--- Document passage ---

Students experience “COVID fatigue” during Distance Learning


Merit Onyekwere

Infographic by Merit Onyekwere

Truong-Anh Nguyen-Tan

When Lodi Unified School District announced that school was cancelled at the beginning of quarantine in March, many students were relieved that their scholastic stress would be temporarily put on hold. However, the effects of being quarantined for what is rapidly becoming an entire year has taken a toll on students’ mental and emotional health.

“I’ve felt really suffocated in my own home,” senior Christy Dao said. “I was just in my room all day. My anxiety started getting the best of me.”

Dao is just one of the many students at Bear Creek who are experiencing COVID fatigue: a condition of being tremendously tired of the self-isolation, fear of the coronavirus, and quarantine limitations—which, in San Joaquin county, have recently been expanded to strict stay-at-home orders and the closure of many businesses, such as nail salons and barbers.  

“In online classes, we’re staring at a screen all day,” Dao said. “After that, we do homework and [are] by ourselves. Then, you do the same thing the next day; it’s just a rinse and repeat.”

A primary contributing factor for student COVID fatigue has been the mandated distance learning program that continues to be extended. With no end to online learning in sight, students are exhausted from excessive screen time and constant repetition—which further diminishes their productivity and academic drive.

“My worth ethic isn’t as good as it used to be in physical school,” junior Jeselle DeLeon explained. “Right now, it’s not asking people for answers, it’s more like ‘can we just work on this together to get it over with?’ We’re working for the due dates and not the actual purpose of learning.”

After a long day of attending online classes, it’s always delightful and comforting to have someone or a group to talk with to erase the frustration of COVID fatigue when exhaustion and loneliness have overwhelmed the mind and body.

--- Material shown ---

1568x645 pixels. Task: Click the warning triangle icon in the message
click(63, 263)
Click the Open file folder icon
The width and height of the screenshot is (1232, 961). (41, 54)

---
--- Material shown ---

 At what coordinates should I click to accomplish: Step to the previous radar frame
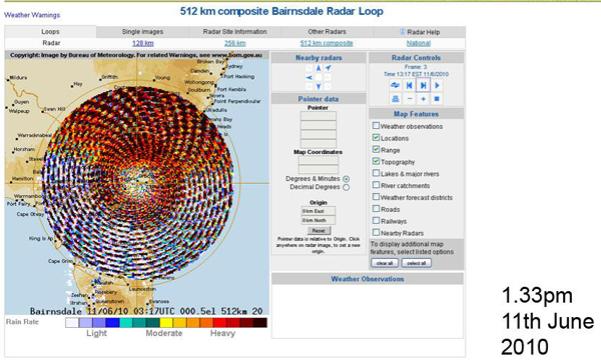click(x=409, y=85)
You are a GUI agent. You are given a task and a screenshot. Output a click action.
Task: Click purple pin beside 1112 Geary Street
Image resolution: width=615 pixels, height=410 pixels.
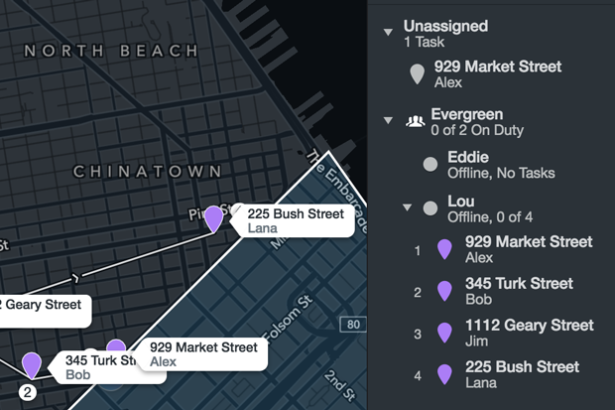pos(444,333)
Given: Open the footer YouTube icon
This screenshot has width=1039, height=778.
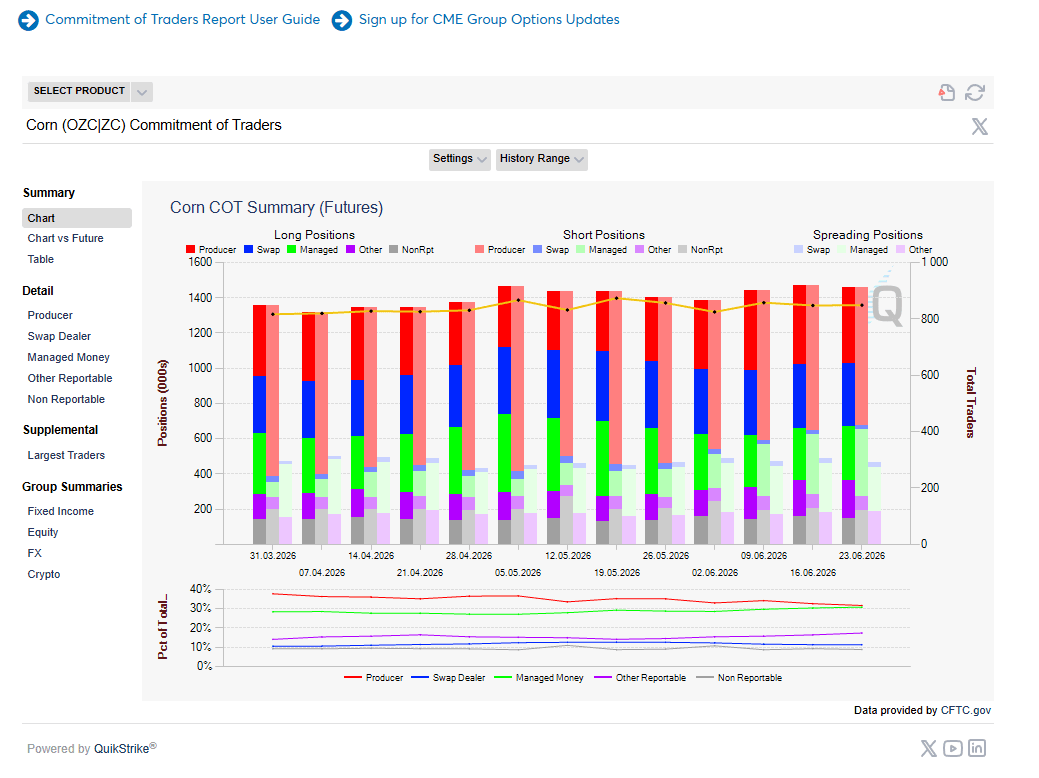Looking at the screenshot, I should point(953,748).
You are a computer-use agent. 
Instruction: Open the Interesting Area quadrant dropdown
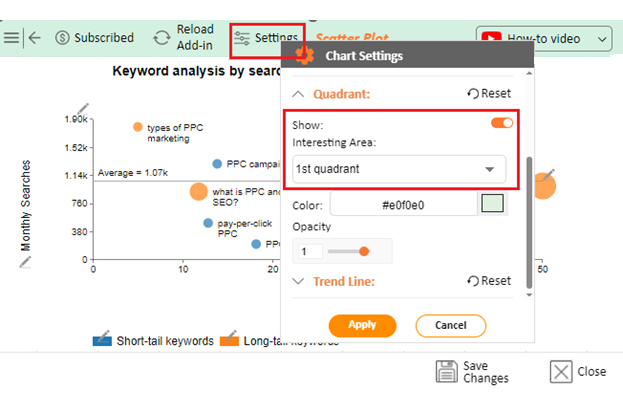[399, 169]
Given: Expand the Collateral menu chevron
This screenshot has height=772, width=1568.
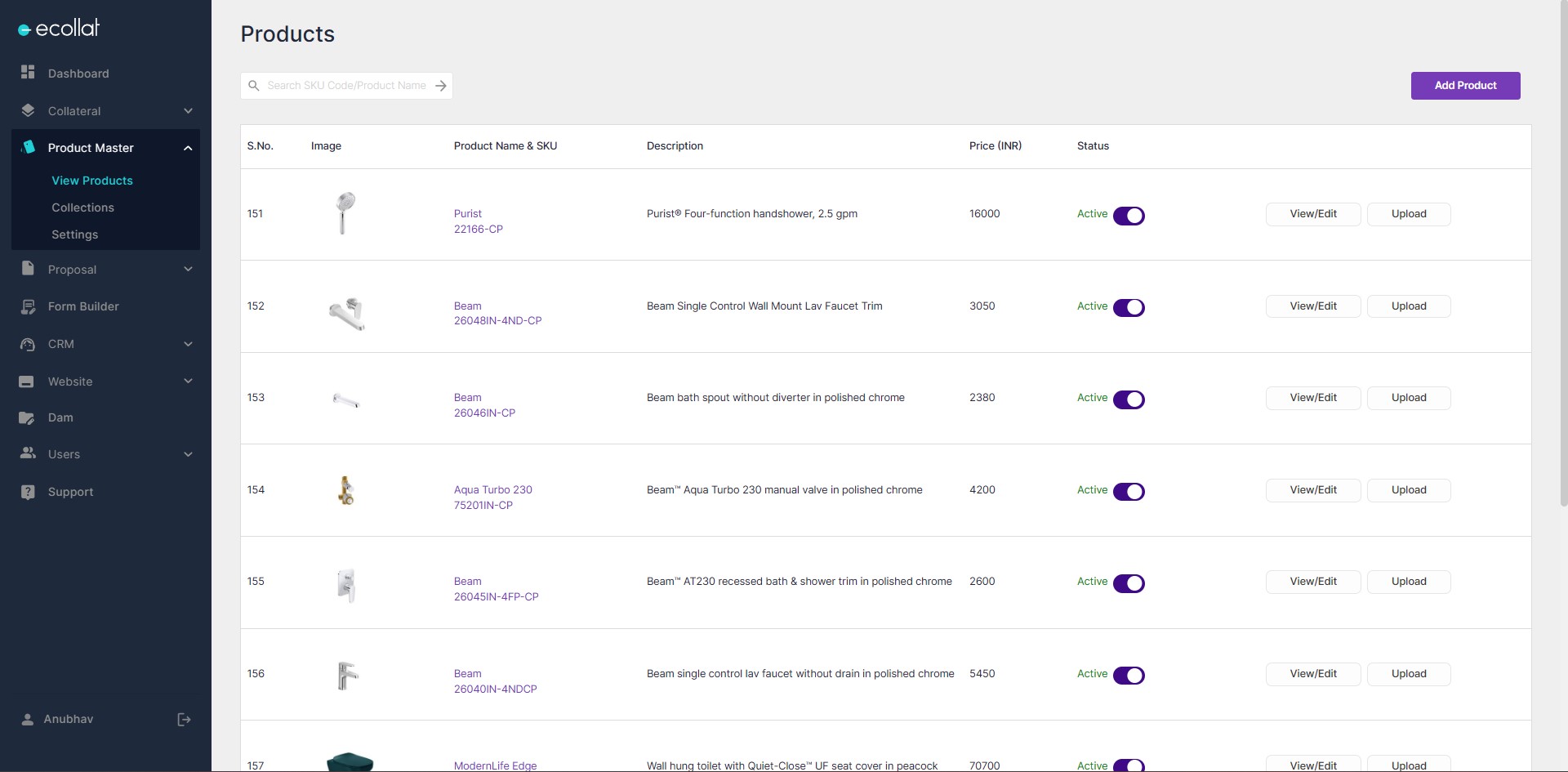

---
--- Material shown ---

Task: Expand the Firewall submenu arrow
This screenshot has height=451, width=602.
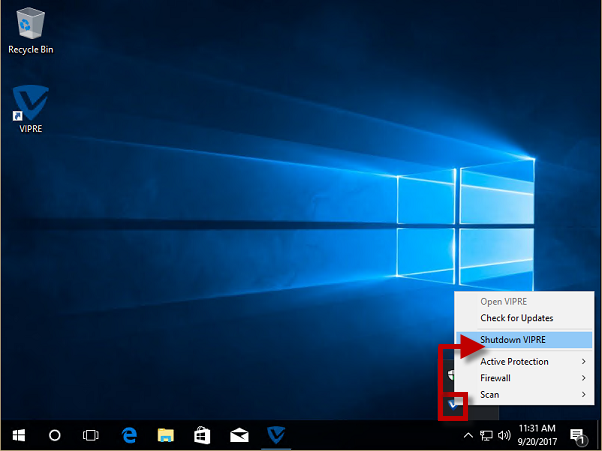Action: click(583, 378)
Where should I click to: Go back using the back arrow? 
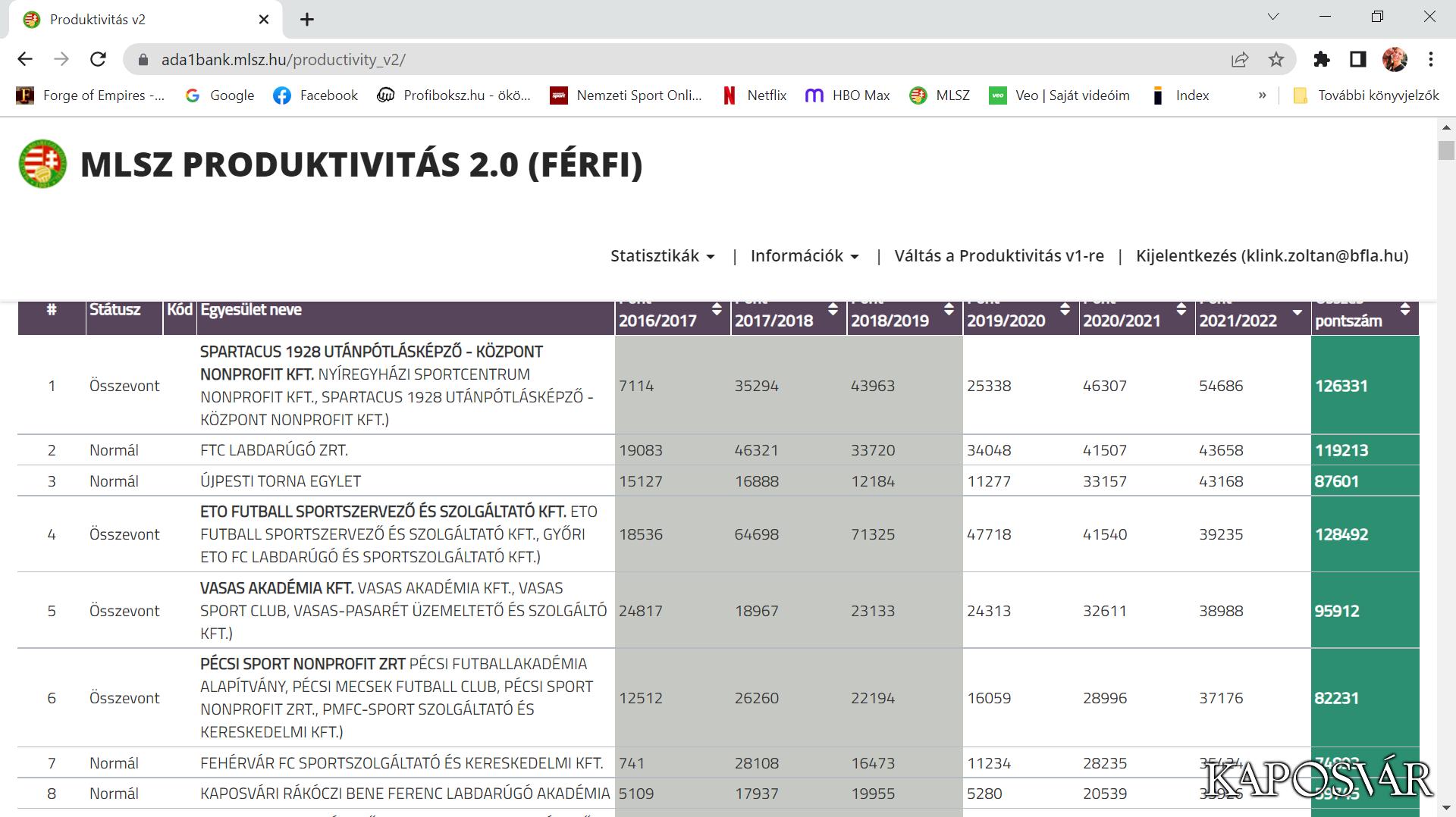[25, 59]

---

### Your tasks
1) In the article on student COVID fatigue, what two businesses are named as examples of closures in San Joaquin county?
2) Translate this sentence from the article on student COVID fatigue into Spanish: "A primary contributing factor for student COVID fatigue has been the mandated distance learning program that continues to be extended."
3) Continue the article on student COVID fatigue from where it ends.
The data has nothing to do with the article about student COVID fatigue.

### Responses by item number
1) Nail salons and barbers.

2) Un factor principal que ha contribuido a la fatiga por COVID de los estudiantes ha sido el programa obligatorio de aprendizaje a distancia, que se sigue extendiendo.

3)
 “I think I have really great support groups,” Dao said. “My friends are also very supportive to me.”

Unfortunately, for some students, that is not the case. For them, COVID-19 paranoia and self-isolation have made them become more separated from their peers. 

“Quarantine has kind of made me more isolated,” junior Lalaine DelaCruz said. “There are possible past events during quarantine that could’ve affected me that made me more to myself and scared to talk to other people.”

While some students have been violating safety guidelines, others are standing firm against COVID fatigue and obeying the self-isolation rules, even being creative with them. 

“For guidelines such as masks, I don’t have problems with them,” junior Hailey Morris said. “I make them a fashion statement… Adapting [to guidelines] was pretty easy for me and my family.” 

For a few other students, quarantine has actually reduced their stress and bolstered their relationship with their parents and family members. Nonetheless, there are many others that have accumulated more anxiety, so knowing techniques to reduce it, such as exercise, is great when irritation and COVID fatigue is building up, according to U.C. Davis’ Department of Public Health Sciences. 

“My mom and I would take a walk, go on a bike ride, or I would shoot around with my brother outside,” sophomore Hadia Hussain said. “Or I like baking, so I’ll just bake something.”

With California’s COVID cases soaring again and the state issuing another lockdown, there seems to be no end to this quarantine madness. Students and families can only hope that better things will arrive in the future, though it seems bleak. 

“There’s pros and cons of quarantine,” DeLeon said. “I hope that it will be worth it in the long run, but it’s almost a year and it doesn’t seem to be.”